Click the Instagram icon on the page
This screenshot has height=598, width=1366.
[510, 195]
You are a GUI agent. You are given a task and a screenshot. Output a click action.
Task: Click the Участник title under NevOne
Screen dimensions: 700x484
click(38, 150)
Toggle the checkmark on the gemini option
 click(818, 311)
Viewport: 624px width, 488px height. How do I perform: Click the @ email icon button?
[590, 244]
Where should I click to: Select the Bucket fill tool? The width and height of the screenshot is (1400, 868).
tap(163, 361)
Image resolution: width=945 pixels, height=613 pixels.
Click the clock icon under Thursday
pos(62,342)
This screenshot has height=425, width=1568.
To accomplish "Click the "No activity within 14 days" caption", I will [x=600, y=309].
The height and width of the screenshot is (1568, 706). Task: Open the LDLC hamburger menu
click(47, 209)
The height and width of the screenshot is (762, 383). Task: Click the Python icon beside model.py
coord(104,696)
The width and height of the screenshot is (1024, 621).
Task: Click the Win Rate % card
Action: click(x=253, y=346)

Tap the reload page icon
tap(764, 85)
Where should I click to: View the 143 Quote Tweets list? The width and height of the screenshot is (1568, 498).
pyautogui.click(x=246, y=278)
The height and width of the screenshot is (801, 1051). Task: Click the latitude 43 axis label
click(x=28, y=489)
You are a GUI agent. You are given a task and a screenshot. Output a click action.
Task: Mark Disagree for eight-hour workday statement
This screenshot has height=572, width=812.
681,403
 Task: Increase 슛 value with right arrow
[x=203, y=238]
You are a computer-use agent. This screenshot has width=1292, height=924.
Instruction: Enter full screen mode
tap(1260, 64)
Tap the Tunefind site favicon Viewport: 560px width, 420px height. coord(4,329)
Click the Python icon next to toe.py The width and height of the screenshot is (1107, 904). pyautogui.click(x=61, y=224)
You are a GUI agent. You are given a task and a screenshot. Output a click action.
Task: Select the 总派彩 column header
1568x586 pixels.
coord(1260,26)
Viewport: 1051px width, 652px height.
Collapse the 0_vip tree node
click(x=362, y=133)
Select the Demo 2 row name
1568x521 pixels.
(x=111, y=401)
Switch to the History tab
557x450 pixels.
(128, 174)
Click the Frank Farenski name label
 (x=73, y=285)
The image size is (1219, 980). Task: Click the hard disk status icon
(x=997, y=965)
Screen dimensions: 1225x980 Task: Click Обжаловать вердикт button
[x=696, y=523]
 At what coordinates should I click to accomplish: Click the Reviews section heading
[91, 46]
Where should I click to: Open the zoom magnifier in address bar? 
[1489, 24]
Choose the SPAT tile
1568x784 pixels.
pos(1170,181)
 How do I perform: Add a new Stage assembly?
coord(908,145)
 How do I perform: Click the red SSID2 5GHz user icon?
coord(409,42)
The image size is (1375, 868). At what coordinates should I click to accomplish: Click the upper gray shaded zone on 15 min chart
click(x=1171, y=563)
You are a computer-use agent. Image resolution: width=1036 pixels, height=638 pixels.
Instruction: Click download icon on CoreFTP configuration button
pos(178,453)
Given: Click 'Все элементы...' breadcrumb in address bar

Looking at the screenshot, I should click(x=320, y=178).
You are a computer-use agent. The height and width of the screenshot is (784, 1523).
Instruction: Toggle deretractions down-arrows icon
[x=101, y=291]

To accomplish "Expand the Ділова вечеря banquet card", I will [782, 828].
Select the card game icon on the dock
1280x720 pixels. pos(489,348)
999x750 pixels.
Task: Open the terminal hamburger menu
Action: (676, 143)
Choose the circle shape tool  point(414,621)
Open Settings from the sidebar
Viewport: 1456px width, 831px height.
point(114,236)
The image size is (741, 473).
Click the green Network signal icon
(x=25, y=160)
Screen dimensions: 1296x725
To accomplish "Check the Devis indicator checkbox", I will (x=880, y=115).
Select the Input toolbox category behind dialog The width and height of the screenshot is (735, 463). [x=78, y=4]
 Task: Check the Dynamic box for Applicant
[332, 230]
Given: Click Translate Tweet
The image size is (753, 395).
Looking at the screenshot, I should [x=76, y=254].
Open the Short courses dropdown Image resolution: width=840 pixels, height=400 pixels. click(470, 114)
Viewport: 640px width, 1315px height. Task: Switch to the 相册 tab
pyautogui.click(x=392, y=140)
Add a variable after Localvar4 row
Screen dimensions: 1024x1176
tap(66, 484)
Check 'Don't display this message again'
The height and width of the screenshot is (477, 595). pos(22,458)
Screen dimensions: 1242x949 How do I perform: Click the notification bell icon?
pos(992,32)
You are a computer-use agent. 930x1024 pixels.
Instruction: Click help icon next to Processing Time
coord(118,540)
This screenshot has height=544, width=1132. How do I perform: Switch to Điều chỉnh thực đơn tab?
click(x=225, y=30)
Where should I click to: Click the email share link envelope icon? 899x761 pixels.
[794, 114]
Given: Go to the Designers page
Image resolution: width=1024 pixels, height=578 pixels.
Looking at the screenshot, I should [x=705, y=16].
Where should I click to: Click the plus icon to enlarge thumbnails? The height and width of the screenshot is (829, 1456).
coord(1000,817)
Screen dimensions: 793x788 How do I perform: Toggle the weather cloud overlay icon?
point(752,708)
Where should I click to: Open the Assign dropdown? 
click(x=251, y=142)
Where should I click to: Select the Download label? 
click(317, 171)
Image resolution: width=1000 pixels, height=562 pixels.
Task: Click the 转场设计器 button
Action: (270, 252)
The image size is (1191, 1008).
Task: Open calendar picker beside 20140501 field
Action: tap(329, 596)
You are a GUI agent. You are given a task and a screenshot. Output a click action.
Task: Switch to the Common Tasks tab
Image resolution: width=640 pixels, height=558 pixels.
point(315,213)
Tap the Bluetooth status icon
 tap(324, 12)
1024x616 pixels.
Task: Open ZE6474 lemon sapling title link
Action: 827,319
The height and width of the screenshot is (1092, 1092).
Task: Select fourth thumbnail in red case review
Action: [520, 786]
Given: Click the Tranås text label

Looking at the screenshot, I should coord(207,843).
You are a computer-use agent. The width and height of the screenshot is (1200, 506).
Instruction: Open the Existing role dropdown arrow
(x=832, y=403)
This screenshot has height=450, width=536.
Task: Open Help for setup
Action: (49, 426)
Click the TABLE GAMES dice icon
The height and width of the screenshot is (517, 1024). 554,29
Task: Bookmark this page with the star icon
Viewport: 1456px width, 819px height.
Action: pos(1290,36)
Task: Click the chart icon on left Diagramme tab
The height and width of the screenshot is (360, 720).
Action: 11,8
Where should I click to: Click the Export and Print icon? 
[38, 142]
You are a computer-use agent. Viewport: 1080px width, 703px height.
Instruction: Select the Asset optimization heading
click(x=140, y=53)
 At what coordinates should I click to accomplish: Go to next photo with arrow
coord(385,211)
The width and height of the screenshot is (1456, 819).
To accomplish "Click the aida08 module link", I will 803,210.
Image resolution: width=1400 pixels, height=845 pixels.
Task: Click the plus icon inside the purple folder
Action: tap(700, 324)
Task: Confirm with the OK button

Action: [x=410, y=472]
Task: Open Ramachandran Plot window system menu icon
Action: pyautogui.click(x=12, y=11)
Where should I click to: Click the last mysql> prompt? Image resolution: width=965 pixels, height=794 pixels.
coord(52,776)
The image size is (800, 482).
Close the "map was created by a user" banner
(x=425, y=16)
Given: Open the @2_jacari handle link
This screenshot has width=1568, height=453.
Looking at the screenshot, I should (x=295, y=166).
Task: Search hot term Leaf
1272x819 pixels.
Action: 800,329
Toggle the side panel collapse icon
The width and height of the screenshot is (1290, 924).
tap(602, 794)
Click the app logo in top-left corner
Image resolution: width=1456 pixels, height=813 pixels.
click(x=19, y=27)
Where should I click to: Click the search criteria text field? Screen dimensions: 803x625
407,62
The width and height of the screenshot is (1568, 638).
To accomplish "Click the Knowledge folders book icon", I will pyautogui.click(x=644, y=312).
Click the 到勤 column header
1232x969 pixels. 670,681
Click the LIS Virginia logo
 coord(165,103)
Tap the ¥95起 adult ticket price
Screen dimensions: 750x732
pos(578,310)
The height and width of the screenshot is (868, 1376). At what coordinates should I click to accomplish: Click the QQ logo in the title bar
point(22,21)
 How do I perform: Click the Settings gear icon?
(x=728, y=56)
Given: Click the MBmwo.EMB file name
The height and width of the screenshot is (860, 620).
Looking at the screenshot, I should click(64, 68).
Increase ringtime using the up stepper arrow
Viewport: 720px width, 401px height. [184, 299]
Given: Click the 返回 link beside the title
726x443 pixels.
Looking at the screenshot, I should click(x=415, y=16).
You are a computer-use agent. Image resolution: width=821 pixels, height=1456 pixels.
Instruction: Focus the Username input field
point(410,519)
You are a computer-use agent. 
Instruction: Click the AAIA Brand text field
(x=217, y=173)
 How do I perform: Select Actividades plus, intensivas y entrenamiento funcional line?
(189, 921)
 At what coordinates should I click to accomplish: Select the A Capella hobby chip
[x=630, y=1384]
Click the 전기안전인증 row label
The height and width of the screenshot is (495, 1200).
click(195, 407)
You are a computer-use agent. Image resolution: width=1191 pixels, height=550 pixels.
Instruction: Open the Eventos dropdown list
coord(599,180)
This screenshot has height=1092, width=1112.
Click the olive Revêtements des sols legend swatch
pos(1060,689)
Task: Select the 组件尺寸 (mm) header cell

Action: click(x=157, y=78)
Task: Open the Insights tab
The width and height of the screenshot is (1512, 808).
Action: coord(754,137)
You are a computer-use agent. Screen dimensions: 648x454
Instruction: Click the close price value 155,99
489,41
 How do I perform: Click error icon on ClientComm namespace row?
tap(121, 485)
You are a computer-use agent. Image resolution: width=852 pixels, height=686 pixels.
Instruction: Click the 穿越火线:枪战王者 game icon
○ ○ ○ ○
> **Description of the task**: In the material above, find the line with "How do I perform: Click error"; then retype it and every line after it through the last, exactly as written.

> **Answer space**:
 How do I perform: Click error icon on ClientComm namespace row?
tap(121, 485)
You are a computer-use agent. Image resolution: width=852 pixels, height=686 pixels.
Instruction: Click the 穿越火线:枪战王者 game icon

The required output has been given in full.